To Reproduce Steps to reproduce the behavior: Run this code:

# test with
# watch 'lsof | grep python | wc -l'
import pyshark

def main(adapter ="enp11s0"):
    while True:
        print("start.")
        capture = pyshark.LiveCapture(interface=adapter)

        capture.sniff(packet_count=20, timeout=2)
        print(len(capture))

        # adding various things like this don't help:
        #capture.close()
        #del capture

if __name__ == "__main__":
    main()

Expected behavior It should run for days, weeks, years.

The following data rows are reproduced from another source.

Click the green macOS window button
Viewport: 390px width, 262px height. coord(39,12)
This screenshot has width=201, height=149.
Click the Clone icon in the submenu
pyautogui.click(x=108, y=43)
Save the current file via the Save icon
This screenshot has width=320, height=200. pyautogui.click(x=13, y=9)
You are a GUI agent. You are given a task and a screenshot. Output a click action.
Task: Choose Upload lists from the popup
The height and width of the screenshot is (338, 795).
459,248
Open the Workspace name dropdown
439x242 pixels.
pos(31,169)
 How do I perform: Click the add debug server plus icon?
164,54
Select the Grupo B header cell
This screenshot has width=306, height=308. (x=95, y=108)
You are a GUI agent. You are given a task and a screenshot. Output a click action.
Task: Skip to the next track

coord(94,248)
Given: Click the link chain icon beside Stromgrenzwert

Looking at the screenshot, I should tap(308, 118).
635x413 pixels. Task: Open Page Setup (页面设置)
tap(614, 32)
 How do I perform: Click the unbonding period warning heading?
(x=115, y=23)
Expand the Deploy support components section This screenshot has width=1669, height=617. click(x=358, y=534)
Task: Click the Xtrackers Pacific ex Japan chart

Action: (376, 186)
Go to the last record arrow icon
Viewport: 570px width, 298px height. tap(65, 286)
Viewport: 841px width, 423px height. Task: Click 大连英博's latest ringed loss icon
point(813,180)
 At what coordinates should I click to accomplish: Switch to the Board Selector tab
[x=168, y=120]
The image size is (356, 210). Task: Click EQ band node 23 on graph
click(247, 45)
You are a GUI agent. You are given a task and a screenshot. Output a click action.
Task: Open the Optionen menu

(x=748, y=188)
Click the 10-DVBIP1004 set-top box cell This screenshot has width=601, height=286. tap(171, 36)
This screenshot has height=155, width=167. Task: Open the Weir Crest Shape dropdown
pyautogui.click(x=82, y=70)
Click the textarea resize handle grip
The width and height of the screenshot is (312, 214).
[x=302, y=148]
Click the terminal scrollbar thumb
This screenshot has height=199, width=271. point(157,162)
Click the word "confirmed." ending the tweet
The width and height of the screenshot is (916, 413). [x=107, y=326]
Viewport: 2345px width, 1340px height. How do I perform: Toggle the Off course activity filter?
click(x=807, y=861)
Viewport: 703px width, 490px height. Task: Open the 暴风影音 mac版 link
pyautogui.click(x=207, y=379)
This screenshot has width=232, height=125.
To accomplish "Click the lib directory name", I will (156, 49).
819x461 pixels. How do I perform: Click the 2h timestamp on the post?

Versions (please complete the following information):

Example pcap / packet This is in a live capture use case, so there are packets continuously arriving. I don't think it matters what these packets are.

bivas6 commented 1 year ago

Hi @poleguy, I'm also experiencing this issue, do you have any solution? workaround?

Thanks

poleguy commented 1 year ago

I have no solution. However I used a workaround: I manually 'tail' the pcapng file:

I start a copture to pcapng on disk. In another process I open the pcapng using python and read packets until the very end of the file. I don't use a library to do this, I just decode the pcapng format directly. I keep track of the byte offset of the last packet read. Then I close the file. After a second I re-open the file, start at the byte offset where I left off and continue processing. Using the process I can close everything and ensure no memory leaks. It works reliably for live visualization of the data in the tail of the pcapng file.